Notes on building production RAG systems

Jan 8, 2025 • Muhammad Zeeshan

Retrieval-augmented generation looks straightforward in a notebook: chunk documents, embed, retrieve, prompt, answer. Production is messier: especially when documents update daily and users expect citations they can trust.

1. Chunking is a product decision

Chunk size affects recall, latency, and citation quality. Legal and policy docs often need section-aware splits; chat logs need session boundaries. Test chunk strategies on real failure cases, not only on happy-path queries.

2. Hybrid retrieval beats religion

Pure vector search misses exact identifiers: SKUs, error codes, policy numbers. Hybrid keyword + vector retrieval with reranking consistently outperforms either alone in the systems I’ve shipped.

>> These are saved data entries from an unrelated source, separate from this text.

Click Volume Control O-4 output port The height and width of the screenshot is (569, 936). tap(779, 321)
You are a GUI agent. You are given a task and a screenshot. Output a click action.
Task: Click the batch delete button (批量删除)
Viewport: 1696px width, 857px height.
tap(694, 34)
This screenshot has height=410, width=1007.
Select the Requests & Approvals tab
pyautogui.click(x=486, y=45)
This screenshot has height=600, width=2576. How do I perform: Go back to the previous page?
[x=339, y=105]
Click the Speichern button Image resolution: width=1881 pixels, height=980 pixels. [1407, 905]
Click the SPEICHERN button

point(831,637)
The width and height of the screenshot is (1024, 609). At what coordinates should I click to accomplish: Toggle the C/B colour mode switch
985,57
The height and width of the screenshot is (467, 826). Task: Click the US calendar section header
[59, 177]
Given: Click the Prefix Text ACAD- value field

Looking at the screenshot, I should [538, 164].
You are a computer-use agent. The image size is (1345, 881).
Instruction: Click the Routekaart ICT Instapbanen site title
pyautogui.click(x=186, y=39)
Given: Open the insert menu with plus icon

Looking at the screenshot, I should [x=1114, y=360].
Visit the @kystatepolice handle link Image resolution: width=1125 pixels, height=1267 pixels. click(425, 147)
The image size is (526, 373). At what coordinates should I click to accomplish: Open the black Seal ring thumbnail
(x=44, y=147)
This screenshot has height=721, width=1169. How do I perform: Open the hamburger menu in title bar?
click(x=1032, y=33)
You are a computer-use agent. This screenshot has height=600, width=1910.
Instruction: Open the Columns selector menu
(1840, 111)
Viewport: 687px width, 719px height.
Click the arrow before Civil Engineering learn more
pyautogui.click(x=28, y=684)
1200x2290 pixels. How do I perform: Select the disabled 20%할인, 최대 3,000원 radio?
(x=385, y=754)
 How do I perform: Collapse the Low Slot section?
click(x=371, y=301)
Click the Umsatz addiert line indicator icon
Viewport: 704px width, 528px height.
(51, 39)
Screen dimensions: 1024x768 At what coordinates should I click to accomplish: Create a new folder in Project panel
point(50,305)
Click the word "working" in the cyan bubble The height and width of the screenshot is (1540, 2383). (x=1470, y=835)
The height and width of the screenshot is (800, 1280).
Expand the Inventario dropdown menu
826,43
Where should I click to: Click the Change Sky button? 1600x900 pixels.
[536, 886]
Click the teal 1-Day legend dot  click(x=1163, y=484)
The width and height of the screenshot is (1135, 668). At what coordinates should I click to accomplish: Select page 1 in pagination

3. Evaluate retrieval and generation separately

If retrieval fails, no prompt engineering saves you. Build a golden set of questions with expected source passages. Track recall@k before you tune the LLM.

4. Citations are UX, not decoration

Users trust answers with clickable sources. Surface the passage, not just the filename. When nothing relevant retrieves, say so: don’t hallucinate confidence.

Summary

RAG in production is an indexing, evaluation, and UX problem as much as an LLM problem. Treat retrieval as first-class infrastructure and you’ll ship faster.